Hierarchical Structures of Anonymous and the Sony Hack

Zwei „Veterans“ von Anonymous haben bestätigt, dass der Hack von Sonys Playstation Network sehr wahrscheinlich von Mitglieder von Anon durchgeführt wurde, obwohl die Gruppe das bislang bestreitet („Let's be clear, we are legion, but it wasn't us. You are incompetent Sony“).
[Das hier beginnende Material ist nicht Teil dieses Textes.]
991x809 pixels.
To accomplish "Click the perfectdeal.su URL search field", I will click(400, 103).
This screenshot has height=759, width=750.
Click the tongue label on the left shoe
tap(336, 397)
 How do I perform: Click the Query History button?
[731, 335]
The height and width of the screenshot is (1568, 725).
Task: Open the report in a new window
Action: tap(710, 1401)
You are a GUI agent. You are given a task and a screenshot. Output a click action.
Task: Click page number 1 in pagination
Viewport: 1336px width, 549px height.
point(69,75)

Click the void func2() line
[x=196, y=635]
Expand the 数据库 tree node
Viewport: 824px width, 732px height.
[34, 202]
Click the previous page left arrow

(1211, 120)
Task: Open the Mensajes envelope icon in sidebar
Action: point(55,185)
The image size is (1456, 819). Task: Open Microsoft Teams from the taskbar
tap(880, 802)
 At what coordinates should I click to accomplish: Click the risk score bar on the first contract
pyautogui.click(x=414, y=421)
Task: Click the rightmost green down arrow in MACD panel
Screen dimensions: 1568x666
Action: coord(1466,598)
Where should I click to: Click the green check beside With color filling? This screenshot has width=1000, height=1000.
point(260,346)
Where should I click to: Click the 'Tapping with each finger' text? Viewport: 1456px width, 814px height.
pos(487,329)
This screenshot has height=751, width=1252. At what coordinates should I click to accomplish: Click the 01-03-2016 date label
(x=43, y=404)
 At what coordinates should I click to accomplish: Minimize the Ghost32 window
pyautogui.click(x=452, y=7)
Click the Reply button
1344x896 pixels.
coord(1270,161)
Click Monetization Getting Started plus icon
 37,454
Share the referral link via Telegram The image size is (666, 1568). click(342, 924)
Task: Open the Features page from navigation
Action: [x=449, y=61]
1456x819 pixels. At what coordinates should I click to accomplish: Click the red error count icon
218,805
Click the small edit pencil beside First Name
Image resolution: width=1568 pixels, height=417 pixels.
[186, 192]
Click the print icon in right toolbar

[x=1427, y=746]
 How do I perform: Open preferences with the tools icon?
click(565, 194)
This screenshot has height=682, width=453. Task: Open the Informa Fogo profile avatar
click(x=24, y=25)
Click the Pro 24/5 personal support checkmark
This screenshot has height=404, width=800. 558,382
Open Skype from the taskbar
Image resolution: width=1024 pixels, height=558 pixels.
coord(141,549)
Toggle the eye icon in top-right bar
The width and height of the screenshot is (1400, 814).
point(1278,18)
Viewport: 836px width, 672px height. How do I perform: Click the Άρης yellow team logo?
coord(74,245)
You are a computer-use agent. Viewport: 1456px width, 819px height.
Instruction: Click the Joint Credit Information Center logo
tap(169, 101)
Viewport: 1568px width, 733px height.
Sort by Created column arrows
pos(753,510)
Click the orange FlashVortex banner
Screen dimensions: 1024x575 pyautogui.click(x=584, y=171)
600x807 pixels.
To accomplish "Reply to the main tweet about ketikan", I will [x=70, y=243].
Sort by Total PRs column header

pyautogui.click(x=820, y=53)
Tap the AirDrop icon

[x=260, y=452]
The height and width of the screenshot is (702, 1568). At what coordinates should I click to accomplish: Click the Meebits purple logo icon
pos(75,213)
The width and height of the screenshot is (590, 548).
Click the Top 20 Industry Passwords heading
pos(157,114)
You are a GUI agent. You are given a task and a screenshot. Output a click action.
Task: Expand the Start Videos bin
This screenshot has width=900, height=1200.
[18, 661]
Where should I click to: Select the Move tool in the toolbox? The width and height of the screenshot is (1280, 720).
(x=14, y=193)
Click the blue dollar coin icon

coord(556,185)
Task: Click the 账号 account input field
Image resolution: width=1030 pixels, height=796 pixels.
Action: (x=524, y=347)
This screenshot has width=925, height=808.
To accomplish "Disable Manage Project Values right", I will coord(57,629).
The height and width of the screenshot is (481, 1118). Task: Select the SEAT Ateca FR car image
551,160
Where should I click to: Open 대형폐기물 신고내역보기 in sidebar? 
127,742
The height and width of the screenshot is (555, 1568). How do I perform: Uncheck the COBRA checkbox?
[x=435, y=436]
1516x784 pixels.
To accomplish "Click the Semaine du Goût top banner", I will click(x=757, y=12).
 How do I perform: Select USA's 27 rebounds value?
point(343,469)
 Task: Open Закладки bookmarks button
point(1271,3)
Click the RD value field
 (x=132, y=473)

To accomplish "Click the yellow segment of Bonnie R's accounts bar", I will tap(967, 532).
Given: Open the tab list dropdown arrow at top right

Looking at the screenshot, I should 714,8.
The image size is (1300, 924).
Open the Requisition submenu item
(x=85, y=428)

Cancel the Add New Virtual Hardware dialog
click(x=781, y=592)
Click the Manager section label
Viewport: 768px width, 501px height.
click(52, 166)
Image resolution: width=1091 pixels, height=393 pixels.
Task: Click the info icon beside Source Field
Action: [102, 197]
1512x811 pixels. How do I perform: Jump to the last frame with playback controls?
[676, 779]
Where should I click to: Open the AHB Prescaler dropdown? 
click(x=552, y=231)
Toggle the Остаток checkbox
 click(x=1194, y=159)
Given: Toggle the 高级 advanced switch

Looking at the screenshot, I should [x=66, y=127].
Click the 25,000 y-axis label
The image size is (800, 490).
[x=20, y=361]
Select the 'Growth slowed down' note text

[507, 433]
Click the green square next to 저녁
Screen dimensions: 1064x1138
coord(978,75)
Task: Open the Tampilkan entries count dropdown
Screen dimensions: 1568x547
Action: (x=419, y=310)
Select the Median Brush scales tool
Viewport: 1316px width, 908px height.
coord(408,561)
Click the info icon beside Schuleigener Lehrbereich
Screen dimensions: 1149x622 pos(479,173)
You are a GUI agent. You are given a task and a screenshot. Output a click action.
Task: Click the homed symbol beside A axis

Der Hack selbst interessiert mich nicht weiter, ich bin selbst kein Online-Zocker und nutze die PS3 vor allem als Medienserver, außerdem ist dieser Hack nur (wenn auch ein ziemlich großer) ein weiterer Fettnapf, in den Sony sehenden Auges reingelatscht ist, aber die latschen ja in alles rein, was auch nur annähernd in Reichweite rumsteht, Sony könnte sich auch in „Murphys Law“ umbenennen. Was mich viel eher interessiert, wie sich der Hack – und die Schilderung der „Veterans“ hören sich für mich sehr plausibel an („he saw technical details of a vulnerability in Sony’s network that enabled the break-in discussed on an Anonymous chat room, shortly before the intrusion“) – auf Anonymous' innere Strukturen auswirken könnte. Denn hier haben wir zum ersten mal den Fall (soweit ich weiß), dass sich Anonymous selbst widerspricht.


(Youtube Direktanon)

Ich habe auf der Republica kurz mit Gabriella Coleman (prev) gesprochen, kurz nach ihrem Vortrag über Anonymous (Video oben) und wir redeten unter anderem darüber, wie die neuen Ziele der Gruppe (Iran, Ägypten, Wikileaks, Bank of America), ihr relativ neues Engagement in Politik und ihr offensichtliches „Erwachsenwerden“ dazu führen könnte, dass sie ihre erklärte völlige Abwesenheit von Hierarchien (abgesehen von einem guten Dutzen „Masterminds“) ablegen muss, um eben diese Ziele zumindest ansatzweise zu erreichen.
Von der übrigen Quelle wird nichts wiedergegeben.